Originally Posted by Foks View Post
So the economic collapse was the result of 'inefficiencies' in general, and not the gaping regulatory holes in the financial industry that banking industry lobbyists had laid the groundwork for since the 1980s (ie removing caps on leveraged derivative gambling, dissovling glass-steagal = too big to fail, etc)? An FBI report noted that 80% of the financial crisis was due to predatory structuring and loaning practices atleast. I'd say they have had a rather large hand in ruining the country, whether special interest theory notes this or not.
The particular way in which the economic crisis played out has a lot to do with regulatory holes, lending practices, etc, but I don't think the economic crisis as a whole has much to do with these things. The following a bit off-topic (and I'll keep it quite brief) but a lot of the details you mention are US-specific, but the housing bubble was a worldwide phenomenon. The great arbitrager linking these housing markets of various countries together is the market for long-term investments. Not coincidentally, long-term interest rate and long-term expected rate of return on capital remained low. This is, of course, a situation Bernanke called the global savings glut. Except it wasn't that the world was saving too much relative to the past and the uncertainties of the present. Instead, low long-term interest rates were caused by the lack of demand for savings. This lack of demand for capital is, of course explained by the lack of investment opportunities.

I was working backwards above but the whole crisis makes perfect sense if you start with lack of high ROE investment opportunities in the world as a whole, with local markets struggling to incorporate this information appropriately. To institutional investors, ranging from pension funds to insurance companies, fixed income investments appear disproportionately attractive in this environment, driving long-term interest rates low. Consequently, mortgage rates drop, making equity investment in housing attractive for homeowners. Even in the absence of a well-functional mortgage market (common in other countries that also had a significant housing boom) equity investment in housing appears to have the characteristics of a fixed-income investment, which again appears attractive in the absence of high ROE investments elsewhere. All of this boosts housing prices significantly above cost, which creates apparent arbitrage opportunities for the homebuilding industry and related industries (mortgage, finance, materials, machinery, etc). This temporarily cushions the blow to the economy of not having high ROE investment opportunities, by becoming the high ROE investment opportunity itself. But since the demand for housing is driven by miscalculation to start with (lower long-term interest rates driven by lower expected economic growth should not lead to an increase in real estate prices, except to the extent that the underlying real estate itself represents a bottleneck to growth), those high ROE investment opportunities turn out to have been illusory and cause significant losses for whoever in the supply chain is stuck with the excess inventory. The growth in supply of housing uncovers the illusion and the resulting price volatility causes a credit crisis and a severe economic downturn, as the economy faces both the temporary shock of price volatility and the long term shock of lack of high ROE investment opportunities.

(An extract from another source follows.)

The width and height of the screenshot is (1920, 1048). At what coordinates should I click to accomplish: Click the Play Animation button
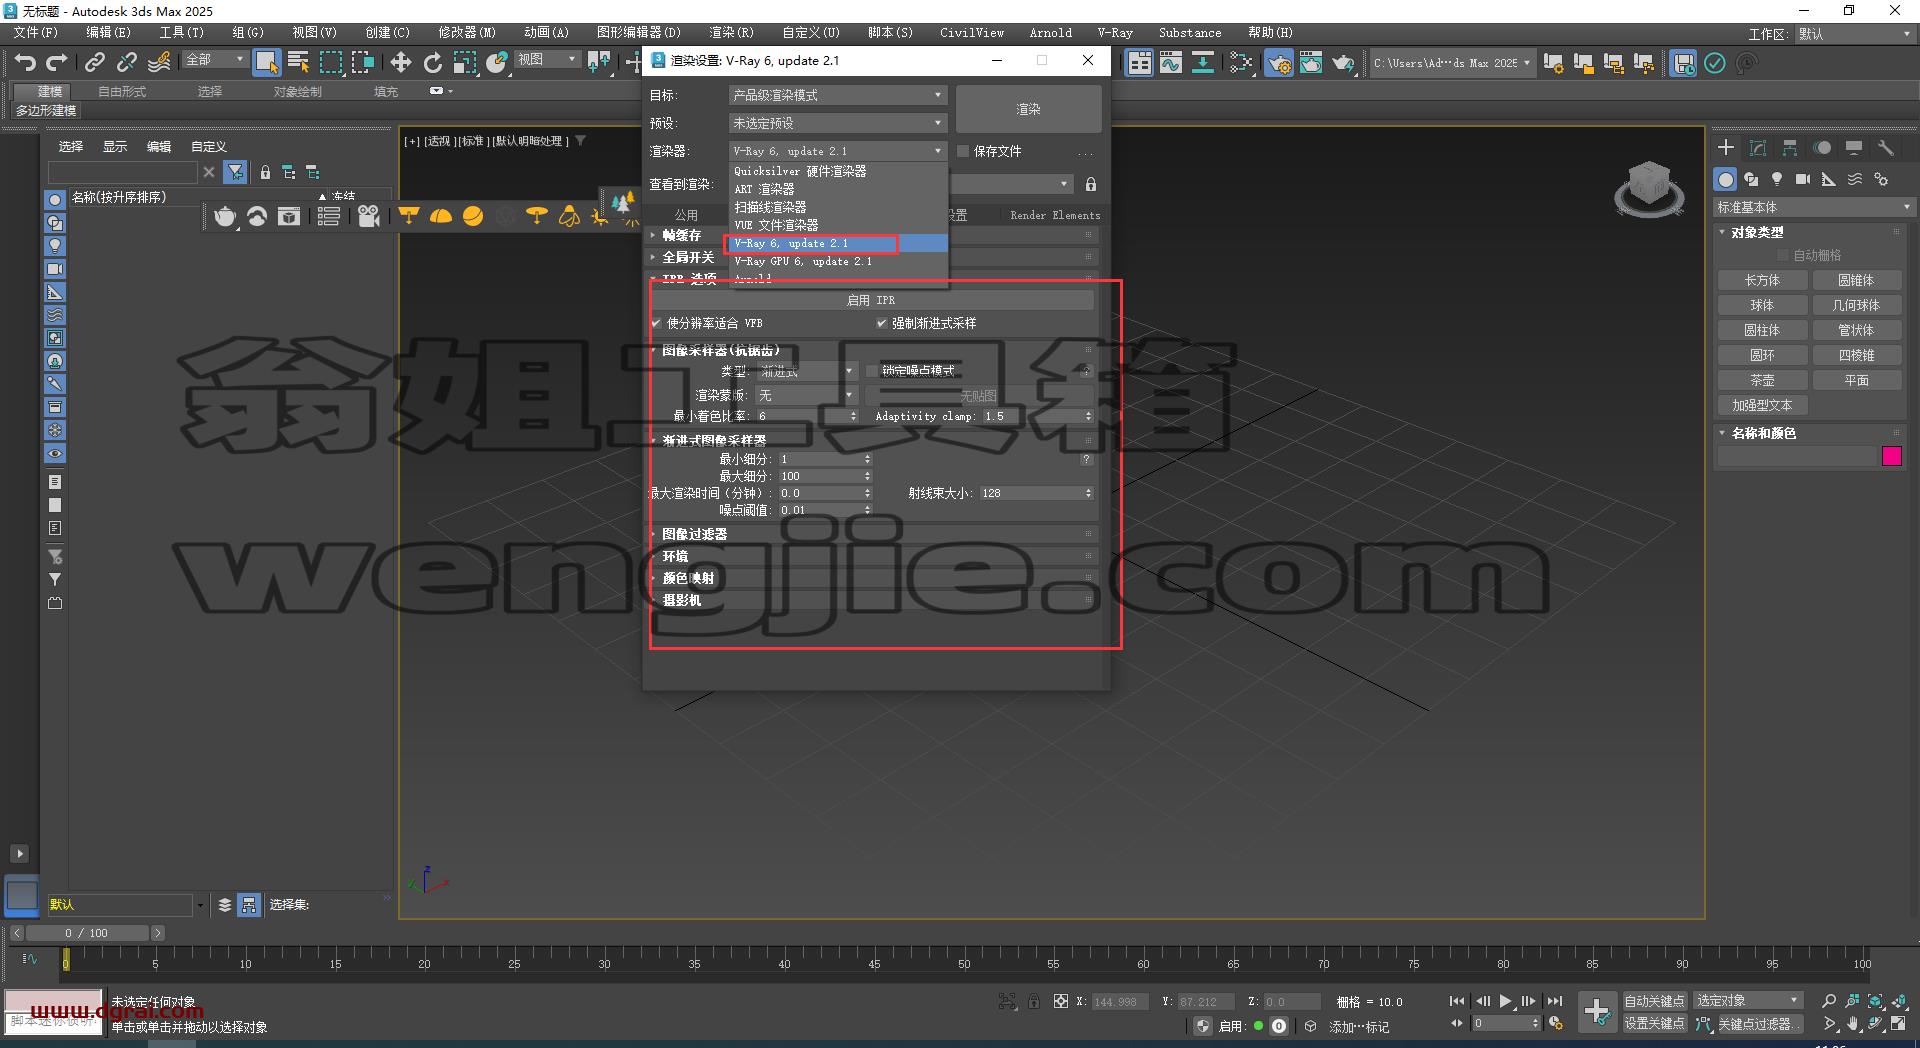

And what explains the lack of high ROE investment opportunities in the first place? There are many places to look, but the biggest is the supply bottleneck in energy. While the growth in information technology has been impressive, as is the consequent potential for increase in productivity, none of this can increase return on capital against the backdrop of energy supply bottleneck. This is hard to explain, though my posts in the following thread effectively discuss the logic behind why energy scarcity will lead to low long term interest rates and low growth, not high energy prices:

I haven't read a whole lot in terms of explanations of the credit crisis in the past year or so, and it's possible many more people have gravitated towards this explanation since I last considered it, but the reason for it not being more prominent is that it's narratively unattractive. It doesn't offer solutions, villains or morals. As the spectacle of the right wing in this country trying to blame the crisis on some obscure regulation like CRA without any understanding of the mortgage market shows, most people, when they are faced with a phenomenon that's too complicated for them to understand, has a profound impact on their lives, yet is something they have little control over, they resort to emotionally comfortable rhetoric that serves to reinforce their existing biases. They face no incentives to understand - whether they are right or wrong doesn't mater. So they will simply blame whatever aspects of reality that they already dislike. This could be the state, big corporations, Republicans, Democrats, Congress, dumb people, white people, black people, foreigners, atheists, immigrants, the neighborhood bully, fathers, rappers, video games, movies, pornography, whatever. The causal complexity of society-wide problems is such that you can plausibly blame anybody for them. Practically everyone engages in this sort of victimhood from time to time.

I'd explain how this victim mentality is related to the basic cognitive mechanisms for learning, but I may have lost all readers by now.

Last edited by Phone Booth; 04-07-2010 at 07:30 PM.